Practical and symbolic
Other steps can however have a quicker effect, practically and symbolically. All members of the government, members of parliament, oligarchs, senior military officers and senior state officials should be denied visas, with immediate effect. Children or close relatives of these persons enduringly in European countries, for study or other purposes, should be expelled. Russian super-rich should be deprived of their residence status and Russian private assets above €100,000 frozen.
Russia should be disinvited from international sporting and cultural events, congresses, trade fairs and so on—yesterday the International Judo Federation suspended Putin as its honorary president and ambassador. At the same time, everything should be done to support the courageous Russian people on the streets in Moscow, St Petersburg and other cities and the many hundreds of journalist and academics who have spoken out against this war.
In addition to arms deliveries, there is a need for economic aid, medical supplies and basic goods for the Ulrainian population. Solidarity demonstrations are important to show Ukrainians every day that the world is on their side. The massive turnout at yesterday’s demonstration in Berlin was a powerful show of empathy and support. The speeches must be backed up with practical help and a willingness to accept some economic privations for the defence of Ukraine.
In addition, the European Union’s borders must be opened for those who flee from the war. The neighbouring states must be given comprehensive help in this task by the EU and all member states must stand in solidarity and take in refugees. This is not only a state but also a social responsibility. In Germany in 2015 millions of people welcomed refugees from Syria, with unprecedented empathy and willingness to help. Today, the Ukrainian people need this support from governments and societies at large.
Every opportunity for negotiation should of course be taken to resolve the conflict. The longing for a détente policy, in the spirit of the Ostpolitik of the former chancellor Willy Brandt, is especially deeply rooted in Germany—but it takes two to tango. Meaningful talks are impossible without Russia’s genuine willingness to seek a peaceful solution rather than to dictate by war. Putin clearly does not show such willingness as yet.

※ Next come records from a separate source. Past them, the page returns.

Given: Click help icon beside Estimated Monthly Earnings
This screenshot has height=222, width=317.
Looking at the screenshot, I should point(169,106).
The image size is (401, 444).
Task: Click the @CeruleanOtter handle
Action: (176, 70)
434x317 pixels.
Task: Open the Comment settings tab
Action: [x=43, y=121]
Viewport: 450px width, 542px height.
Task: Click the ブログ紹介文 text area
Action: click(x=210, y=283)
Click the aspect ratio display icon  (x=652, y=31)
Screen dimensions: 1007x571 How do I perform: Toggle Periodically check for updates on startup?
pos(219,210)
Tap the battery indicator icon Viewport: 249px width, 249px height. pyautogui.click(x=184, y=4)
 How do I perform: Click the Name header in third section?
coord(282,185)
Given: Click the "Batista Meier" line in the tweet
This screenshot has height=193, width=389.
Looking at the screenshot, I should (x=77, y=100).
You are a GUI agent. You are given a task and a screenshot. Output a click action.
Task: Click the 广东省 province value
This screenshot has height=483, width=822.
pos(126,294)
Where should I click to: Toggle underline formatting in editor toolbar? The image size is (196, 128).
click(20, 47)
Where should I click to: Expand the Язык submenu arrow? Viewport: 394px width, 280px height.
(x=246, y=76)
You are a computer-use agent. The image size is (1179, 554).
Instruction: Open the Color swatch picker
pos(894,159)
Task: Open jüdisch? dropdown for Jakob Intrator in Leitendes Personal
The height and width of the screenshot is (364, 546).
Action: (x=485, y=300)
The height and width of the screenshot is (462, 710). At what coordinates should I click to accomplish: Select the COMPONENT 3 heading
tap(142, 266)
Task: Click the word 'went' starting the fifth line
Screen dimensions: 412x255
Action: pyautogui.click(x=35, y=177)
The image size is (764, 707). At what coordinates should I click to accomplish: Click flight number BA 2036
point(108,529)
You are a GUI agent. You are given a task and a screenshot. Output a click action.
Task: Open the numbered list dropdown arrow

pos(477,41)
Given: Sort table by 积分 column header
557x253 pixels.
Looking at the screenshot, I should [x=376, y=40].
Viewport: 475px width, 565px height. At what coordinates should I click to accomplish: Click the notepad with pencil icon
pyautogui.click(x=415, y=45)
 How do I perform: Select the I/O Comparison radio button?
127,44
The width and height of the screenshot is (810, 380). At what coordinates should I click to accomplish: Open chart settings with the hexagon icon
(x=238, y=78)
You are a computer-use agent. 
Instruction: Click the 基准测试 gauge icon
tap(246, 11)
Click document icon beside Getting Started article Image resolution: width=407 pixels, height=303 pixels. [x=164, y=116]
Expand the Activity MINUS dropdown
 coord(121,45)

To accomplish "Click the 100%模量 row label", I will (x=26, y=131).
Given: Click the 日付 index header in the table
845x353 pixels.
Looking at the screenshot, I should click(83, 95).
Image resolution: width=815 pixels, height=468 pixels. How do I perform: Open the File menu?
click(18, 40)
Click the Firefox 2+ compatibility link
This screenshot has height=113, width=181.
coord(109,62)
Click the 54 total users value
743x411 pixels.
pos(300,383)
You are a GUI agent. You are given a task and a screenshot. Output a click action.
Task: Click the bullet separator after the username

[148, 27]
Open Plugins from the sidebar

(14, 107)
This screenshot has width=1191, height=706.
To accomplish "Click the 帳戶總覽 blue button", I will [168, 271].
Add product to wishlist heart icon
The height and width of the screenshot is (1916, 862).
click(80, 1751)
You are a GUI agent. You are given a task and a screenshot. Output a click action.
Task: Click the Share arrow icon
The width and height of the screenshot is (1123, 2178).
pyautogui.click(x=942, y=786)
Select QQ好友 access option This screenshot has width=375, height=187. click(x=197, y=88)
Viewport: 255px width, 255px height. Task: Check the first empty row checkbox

In the short term, only a Ukrainian miracle on the battlefield can bring him to the negotiating table. But in support of Ukraine the west must make it clear to Putin that even a military victory would be Pyrrhic. It has to use political isolation, economic sanctions and military deterrence to send an unwavering message: if Russia does not stop the war and respect Ukrainian sovereignty, its future will be as an economically stagnant global pariah.